These are source codes for the paper "Characterization of Simplicial Complexes by Counting Simplets Beyond Four Nodes".
- SC3 is the algorithm for counting simplets of size 4 and 5 based on Color Coding method where simplets are isomorphic classes of connected induced subcomplexes.
- SC3, which extends CC (Color Coding) method from graphlets to simplets, have following properties:
- accurate compared to baselines
- fast and scalable
- Especially, the counts of simplets by SC3 have strong power to characterize SCs domain by domain.
- Real world datasets are available here. The format of the data is exactly as provided, and for SC3, only "{data}-nverts.txt" and "{data}-simplices.txt" are necessary.
- [Statistics of datasets we used]
dataset | # of vertices | # of maximal simplices |
---|---|---|
coauth-DBLP | 1,924,991 | 1,730,664 |
coauth-MAG-Geology | 1,256,385 | 925,027 |
coauth-MAG-History | 1,014,734 | 774,495 |
congress-bills | 1,718 | 48,898 |
contact-high-school | 327 | 4,862 |
contact-primary-school | 242 | 8,010 |
DAWN | 2,558 | 72,421 |
email-Eu | 998 | 8,102 |
email-Enron | 143 | 433 |
NDC-classes | 1,161 | 563 |
NDC-substances | 5,311 | 6,555 |
tags-ask-ubuntu | 3,029 | 95,639 |
tags-stak-overflow | 49,998 | 3,781,574 |
threads-ask-ubuntu | 125,602 | 149,025 |
threads-math-sx | 176,445 | 519,573 |
threads-stack-overflow | 2,675,955 | 8,694,667 |
- (csv) timestamp for each step (building, sampling, scanning, matching)

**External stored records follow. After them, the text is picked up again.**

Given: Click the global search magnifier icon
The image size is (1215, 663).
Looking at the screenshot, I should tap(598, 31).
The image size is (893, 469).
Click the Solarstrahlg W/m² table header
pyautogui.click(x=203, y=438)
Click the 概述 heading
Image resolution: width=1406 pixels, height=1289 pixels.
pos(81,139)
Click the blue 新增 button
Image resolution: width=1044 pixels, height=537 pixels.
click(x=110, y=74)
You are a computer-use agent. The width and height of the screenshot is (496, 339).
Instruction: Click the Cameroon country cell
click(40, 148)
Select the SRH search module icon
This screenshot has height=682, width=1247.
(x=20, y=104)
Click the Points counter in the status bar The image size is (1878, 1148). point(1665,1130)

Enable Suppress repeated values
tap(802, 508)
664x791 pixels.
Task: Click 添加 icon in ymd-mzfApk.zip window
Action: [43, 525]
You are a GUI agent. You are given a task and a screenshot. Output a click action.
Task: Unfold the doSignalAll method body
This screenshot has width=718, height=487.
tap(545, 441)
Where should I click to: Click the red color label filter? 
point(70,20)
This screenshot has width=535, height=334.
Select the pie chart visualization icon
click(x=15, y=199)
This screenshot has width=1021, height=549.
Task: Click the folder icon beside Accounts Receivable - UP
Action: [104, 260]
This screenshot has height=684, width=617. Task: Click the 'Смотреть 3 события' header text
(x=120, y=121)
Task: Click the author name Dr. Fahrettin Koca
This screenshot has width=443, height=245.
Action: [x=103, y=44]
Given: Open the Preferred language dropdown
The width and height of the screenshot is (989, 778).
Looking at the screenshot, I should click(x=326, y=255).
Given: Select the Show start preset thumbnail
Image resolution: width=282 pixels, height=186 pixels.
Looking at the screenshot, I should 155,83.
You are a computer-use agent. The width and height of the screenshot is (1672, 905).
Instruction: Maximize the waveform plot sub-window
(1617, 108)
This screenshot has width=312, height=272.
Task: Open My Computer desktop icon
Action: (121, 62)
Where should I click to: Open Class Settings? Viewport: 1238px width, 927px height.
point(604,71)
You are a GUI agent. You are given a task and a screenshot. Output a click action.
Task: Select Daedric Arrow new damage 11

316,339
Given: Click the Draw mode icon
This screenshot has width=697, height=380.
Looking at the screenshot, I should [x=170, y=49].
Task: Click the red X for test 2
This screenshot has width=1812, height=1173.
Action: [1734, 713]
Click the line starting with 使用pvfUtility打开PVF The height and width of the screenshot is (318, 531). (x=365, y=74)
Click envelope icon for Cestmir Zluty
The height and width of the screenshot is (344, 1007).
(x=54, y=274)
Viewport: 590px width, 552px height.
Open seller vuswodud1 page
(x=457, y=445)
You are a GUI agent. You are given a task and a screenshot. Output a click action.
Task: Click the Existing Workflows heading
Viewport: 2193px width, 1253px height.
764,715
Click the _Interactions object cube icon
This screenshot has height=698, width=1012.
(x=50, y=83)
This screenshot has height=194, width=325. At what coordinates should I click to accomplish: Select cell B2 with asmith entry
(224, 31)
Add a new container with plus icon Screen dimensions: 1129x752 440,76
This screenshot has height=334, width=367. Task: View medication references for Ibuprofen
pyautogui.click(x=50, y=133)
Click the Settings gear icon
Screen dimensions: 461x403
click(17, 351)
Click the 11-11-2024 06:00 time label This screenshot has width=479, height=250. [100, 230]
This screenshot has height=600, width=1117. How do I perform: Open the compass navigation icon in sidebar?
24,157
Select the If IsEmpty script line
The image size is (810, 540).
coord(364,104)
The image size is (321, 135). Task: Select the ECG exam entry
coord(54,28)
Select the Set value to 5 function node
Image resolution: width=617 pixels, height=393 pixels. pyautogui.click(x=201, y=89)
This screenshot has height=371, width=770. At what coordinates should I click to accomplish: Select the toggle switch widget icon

- (csv) count of every simplet of size k with a format ({id of a simplet}, {counts}\n)
- command "bash run.sh". Feel free to change the variable k, ss, trials, datas in the file "run.sh"
k="4 5" # a list of the size of simplets
ss="100 1000" #a list of the number of samples
datas="example" #a list of the name of datasets
trials=5 #the number of trials for running SC3.